Set exercise =
Return the lines from the one containing "The width and height of the screenshot is (559, 522)." through the last line as a JSON list of strings, one string per line, with blank lines omitted.

[Word and element location data]

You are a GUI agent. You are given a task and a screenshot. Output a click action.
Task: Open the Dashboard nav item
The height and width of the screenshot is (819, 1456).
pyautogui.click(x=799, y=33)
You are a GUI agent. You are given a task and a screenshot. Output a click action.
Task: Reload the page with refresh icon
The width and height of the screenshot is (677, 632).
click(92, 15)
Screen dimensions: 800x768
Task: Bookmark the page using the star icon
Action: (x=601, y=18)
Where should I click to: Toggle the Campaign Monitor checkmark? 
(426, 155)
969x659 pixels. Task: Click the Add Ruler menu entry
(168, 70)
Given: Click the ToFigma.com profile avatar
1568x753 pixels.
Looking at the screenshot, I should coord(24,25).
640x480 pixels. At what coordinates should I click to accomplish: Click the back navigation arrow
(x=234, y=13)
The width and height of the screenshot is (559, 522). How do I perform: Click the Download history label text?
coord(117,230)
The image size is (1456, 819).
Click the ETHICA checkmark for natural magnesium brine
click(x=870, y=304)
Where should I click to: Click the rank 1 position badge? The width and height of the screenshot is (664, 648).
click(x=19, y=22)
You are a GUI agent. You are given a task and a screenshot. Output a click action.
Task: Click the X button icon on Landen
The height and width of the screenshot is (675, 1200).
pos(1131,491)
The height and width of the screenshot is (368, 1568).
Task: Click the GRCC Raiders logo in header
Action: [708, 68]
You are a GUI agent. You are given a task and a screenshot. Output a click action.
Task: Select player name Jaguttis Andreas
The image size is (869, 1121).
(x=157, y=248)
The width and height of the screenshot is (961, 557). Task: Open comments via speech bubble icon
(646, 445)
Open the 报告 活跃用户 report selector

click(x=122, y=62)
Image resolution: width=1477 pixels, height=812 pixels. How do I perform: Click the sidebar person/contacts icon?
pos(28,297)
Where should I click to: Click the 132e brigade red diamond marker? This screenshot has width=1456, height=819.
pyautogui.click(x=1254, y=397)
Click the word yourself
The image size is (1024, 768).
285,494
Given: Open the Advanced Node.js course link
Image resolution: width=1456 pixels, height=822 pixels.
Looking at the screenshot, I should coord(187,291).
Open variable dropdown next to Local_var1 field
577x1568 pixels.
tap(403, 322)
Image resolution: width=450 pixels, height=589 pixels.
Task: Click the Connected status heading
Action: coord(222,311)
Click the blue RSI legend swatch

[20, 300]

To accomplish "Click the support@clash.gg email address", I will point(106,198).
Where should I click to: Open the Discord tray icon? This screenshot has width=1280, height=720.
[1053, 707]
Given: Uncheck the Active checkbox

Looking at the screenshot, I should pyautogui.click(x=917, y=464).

Exercise result =
[
  "The width and height of the screenshot is (559, 522). How do I perform: Click the Download history label text?",
  "coord(117,230)",
  "The image size is (1456, 819).",
  "Click the ETHICA checkmark for natural magnesium brine",
  "click(x=870, y=304)",
  "Where should I click to: Click the rank 1 position badge? The width and height of the screenshot is (664, 648).",
  "click(x=19, y=22)",
  "You are a GUI agent. You are given a task and a screenshot. Output a click action.",
  "Task: Click the X button icon on Landen",
  "The height and width of the screenshot is (675, 1200).",
  "pos(1131,491)",
  "The height and width of the screenshot is (368, 1568).",
  "Task: Click the GRCC Raiders logo in header",
  "Action: [708, 68]",
  "You are a GUI agent. You are given a task and a screenshot. Output a click action.",
  "Task: Select player name Jaguttis Andreas",
  "The image size is (869, 1121).",
  "(x=157, y=248)",
  "The width and height of the screenshot is (961, 557). Task: Open comments via speech bubble icon",
  "(646, 445)",
  "Open the 报告 活跃用户 report selector",
  "click(x=122, y=62)",
  "Image resolution: width=1477 pixels, height=812 pixels. How do I perform: Click the sidebar person/contacts icon?",
  "pos(28,297)",
  "Where should I click to: Click the 132e brigade red diamond marker? This screenshot has width=1456, height=819.",
  "pyautogui.click(x=1254, y=397)",
  "Click the word yourself",
  "The image size is (1024, 768).",
  "285,494",
  "Given: Open the Advanced Node.js course link",
  "Image resolution: width=1456 pixels, height=822 pixels.",
  "Looking at the screenshot, I should coord(187,291).",
  "Open variable dropdown next to Local_var1 field",
  "577x1568 pixels.",
  "tap(403, 322)",
  "Image resolution: width=450 pixels, height=589 pixels.",
  "Task: Click the Connected status heading",
  "Action: coord(222,311)",
  "Click the blue RSI legend swatch",
  "[20, 300]",
  "To accomplish \"Click the support@clash.gg email address\", I will point(106,198).",
  "Where should I click to: Open the Discord tray icon? This screenshot has width=1280, height=720.",
  "[1053, 707]",
  "Given: Uncheck the Active checkbox",
  "Looking at the screenshot, I should pyautogui.click(x=917, y=464)."
]